_Exercise data_.
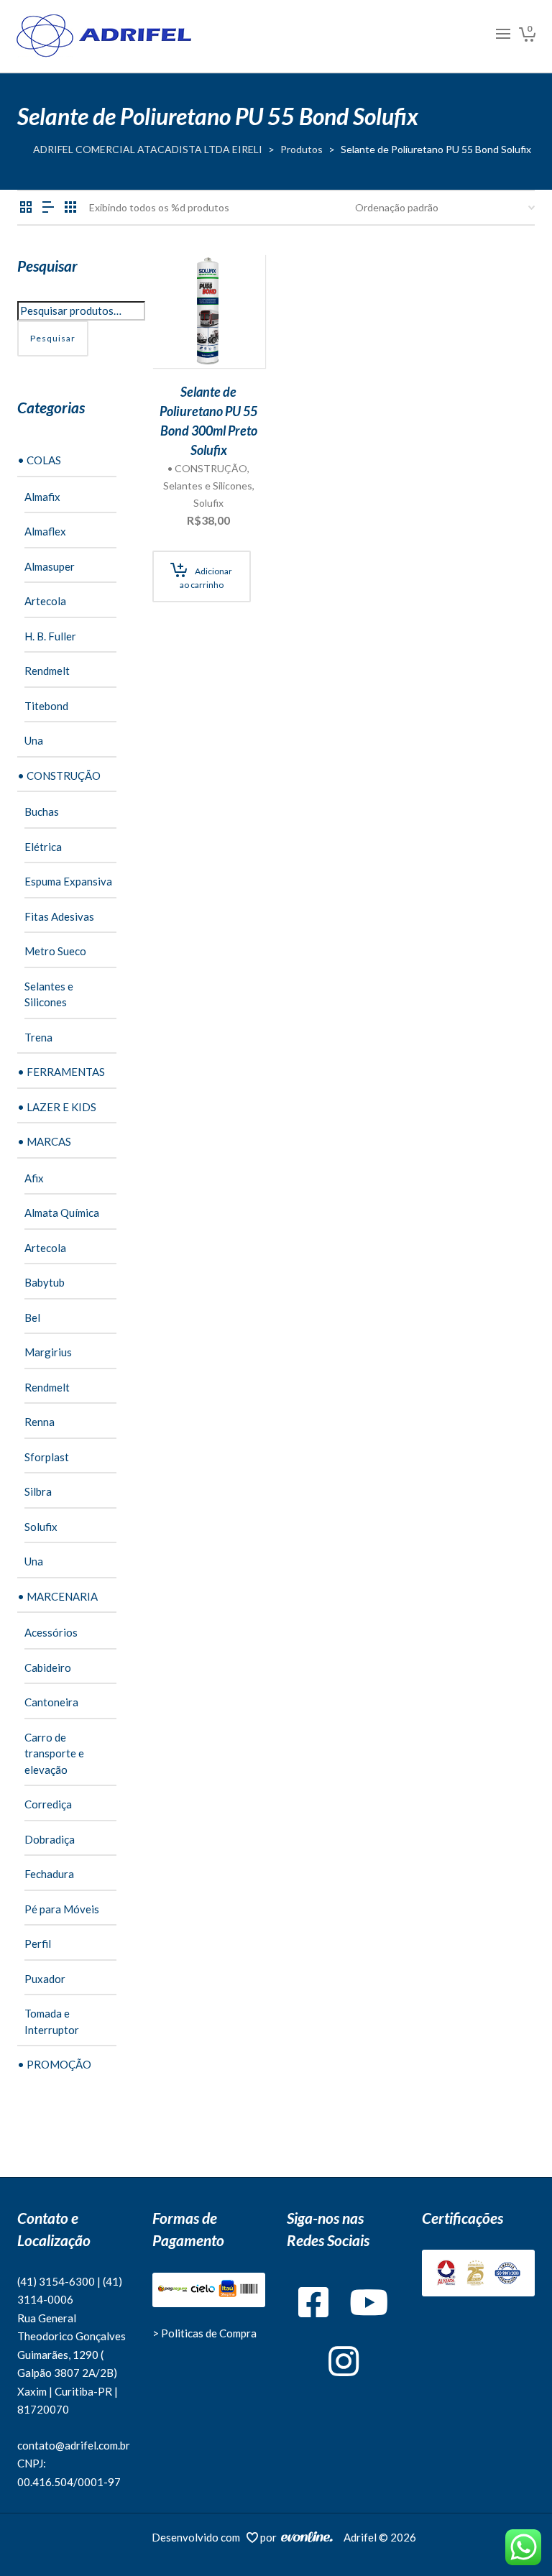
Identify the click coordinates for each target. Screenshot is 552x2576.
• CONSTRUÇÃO (207, 468)
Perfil (37, 1943)
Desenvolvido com (199, 2537)
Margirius (48, 1352)
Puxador (44, 1978)
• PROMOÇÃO (54, 2064)
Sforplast (46, 1456)
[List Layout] (48, 207)
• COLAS (39, 460)
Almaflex (45, 531)
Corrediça (48, 1804)
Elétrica (43, 846)
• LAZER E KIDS (56, 1106)
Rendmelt (47, 670)
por (270, 2537)
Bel (32, 1317)
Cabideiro (47, 1667)
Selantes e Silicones (207, 485)
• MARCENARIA (57, 1596)
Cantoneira (51, 1702)
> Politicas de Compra (204, 2333)
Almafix (42, 496)
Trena (38, 1037)
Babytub (44, 1282)
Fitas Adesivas (59, 916)
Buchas (41, 811)
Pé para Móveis (61, 1909)
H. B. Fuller (50, 636)
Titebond (46, 705)
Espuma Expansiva (68, 881)
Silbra (38, 1491)
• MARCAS (44, 1141)
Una (33, 740)
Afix (34, 1178)
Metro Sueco (55, 950)
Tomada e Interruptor (51, 2021)
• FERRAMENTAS (61, 1071)
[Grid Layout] (70, 207)
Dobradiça (49, 1839)
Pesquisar (52, 338)
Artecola (45, 600)
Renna (39, 1421)
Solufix (208, 503)
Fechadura (49, 1873)
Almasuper (49, 566)
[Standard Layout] (25, 207)
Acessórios (51, 1632)
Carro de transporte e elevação (54, 1753)
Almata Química (61, 1212)
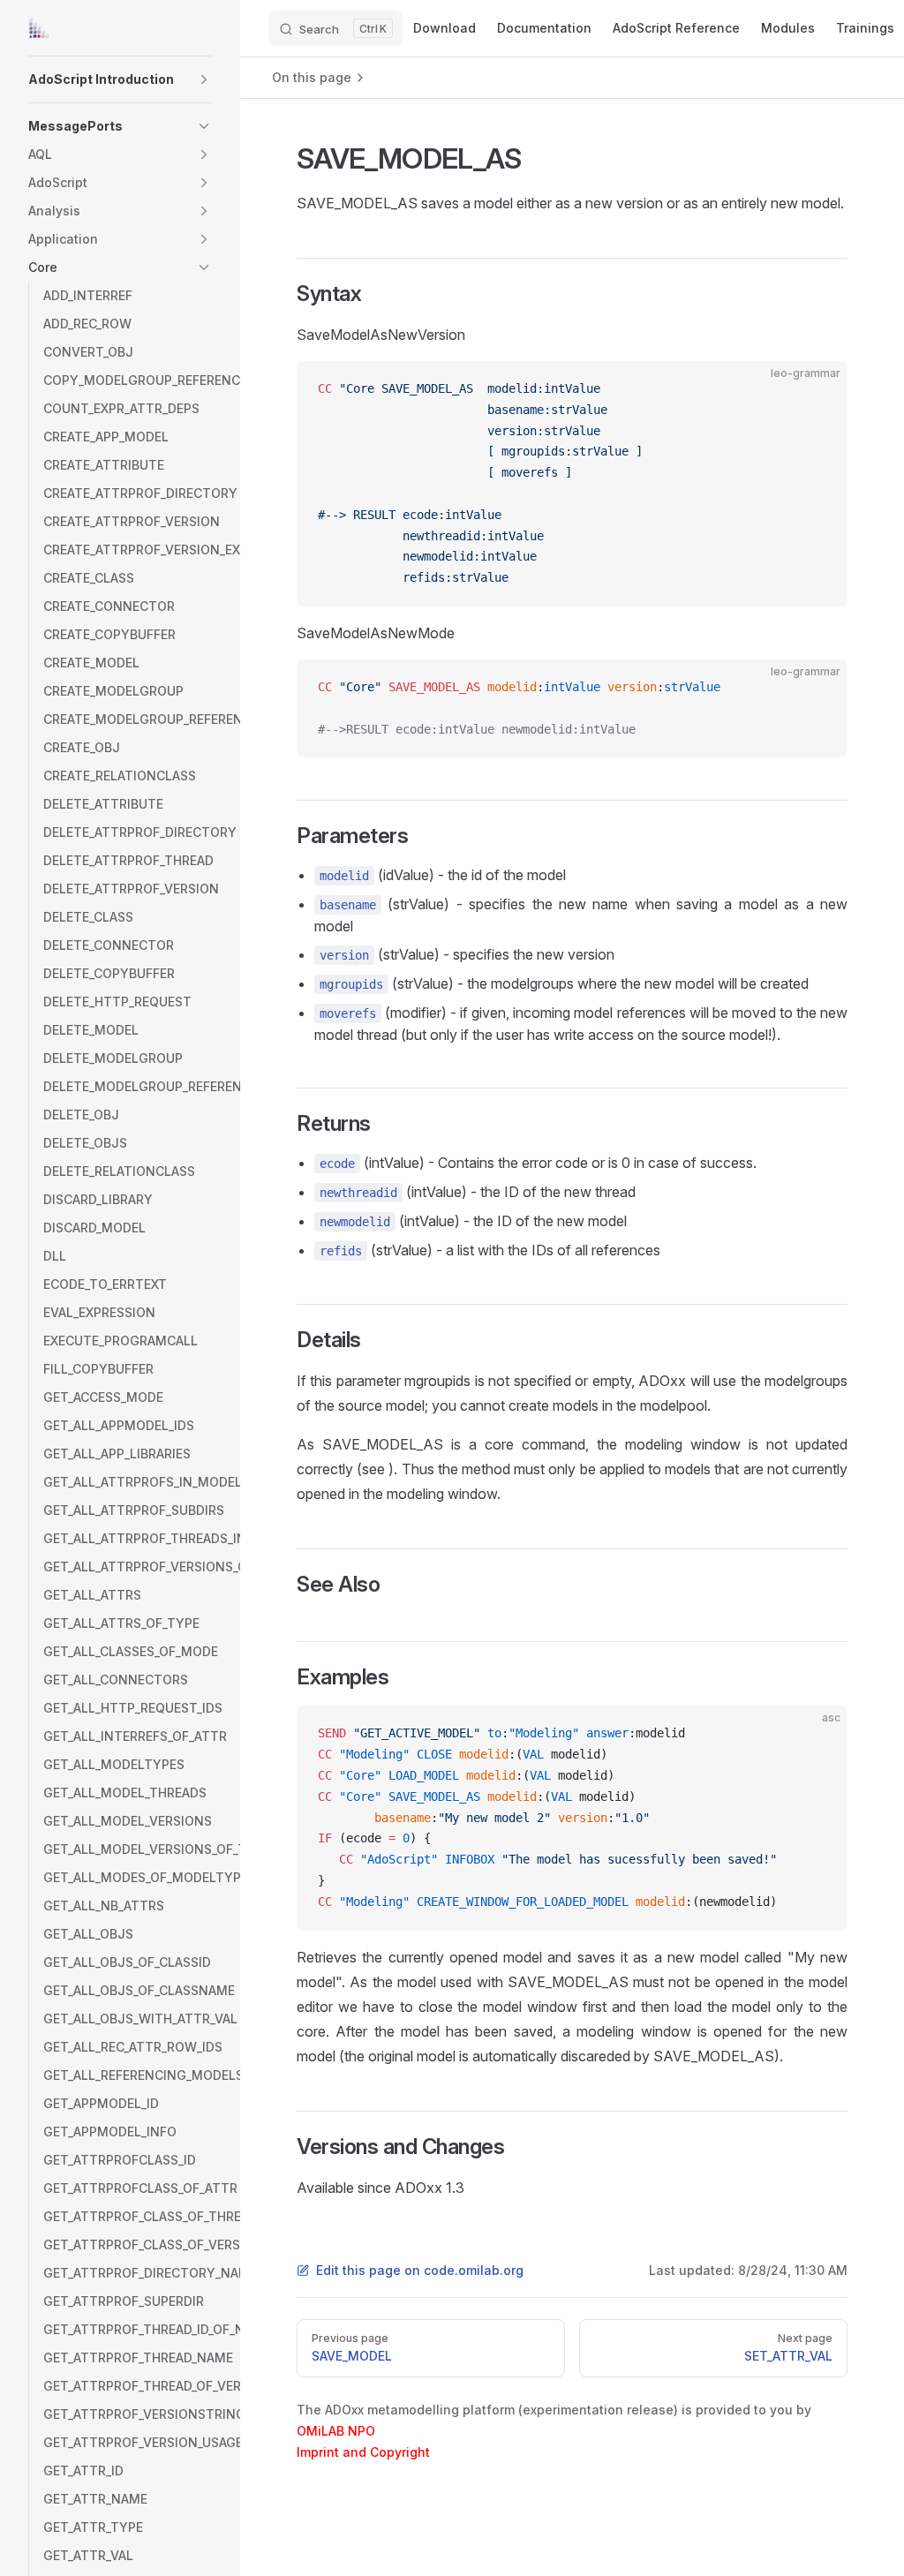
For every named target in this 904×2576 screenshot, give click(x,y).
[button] (204, 79)
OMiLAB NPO (336, 2430)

_The problem_. After removing each picture, print the entries above exactly as they were.

_Written response_.
Identify the click coordinates for each target. Screenshot is 552x2576.
• CONSTRUÇÃO (207, 468)
Perfil (37, 1943)
Desenvolvido com (199, 2537)
Margirius (48, 1352)
Puxador (44, 1978)
• PROMOÇÃO (54, 2064)
Sforplast (46, 1456)
[List Layout] (48, 207)
• COLAS (39, 460)
Almaflex (45, 531)
Corrediça (48, 1804)
Elétrica (43, 846)
• LAZER E KIDS (56, 1106)
Rendmelt (47, 670)
por (270, 2537)
Bel (32, 1317)
Cabideiro (47, 1667)
Selantes e Silicones (207, 485)
• MARCENARIA (57, 1596)
Cantoneira (51, 1702)
> Politicas de Compra (204, 2333)
Almafix (42, 496)
Trena (38, 1037)
Babytub (44, 1282)
Fitas Adesivas (59, 916)
Buchas (41, 811)
Pé para Móveis (61, 1909)
H. B. Fuller (50, 636)
Titebond (46, 705)
Espuma Expansiva (68, 881)
Silbra (38, 1491)
• MARCAS (44, 1141)
Una (33, 740)
Afix (34, 1178)
Metro Sueco (55, 950)
Tomada e Interruptor (51, 2021)
• FERRAMENTAS (61, 1071)
[Grid Layout] (70, 207)
Dobradiça (49, 1839)
Pesquisar (52, 338)
Artecola (45, 600)
Renna (39, 1421)
Solufix (208, 503)
Fechadura (49, 1873)
Almasuper (49, 566)
[Standard Layout] (25, 207)
Acessórios (51, 1632)
Carro de transporte e elevação (54, 1753)
Almata Química (61, 1212)
For every named target in this 904×2576 screenshot, give click(x,y).
[button] (204, 79)
OMiLAB NPO (336, 2430)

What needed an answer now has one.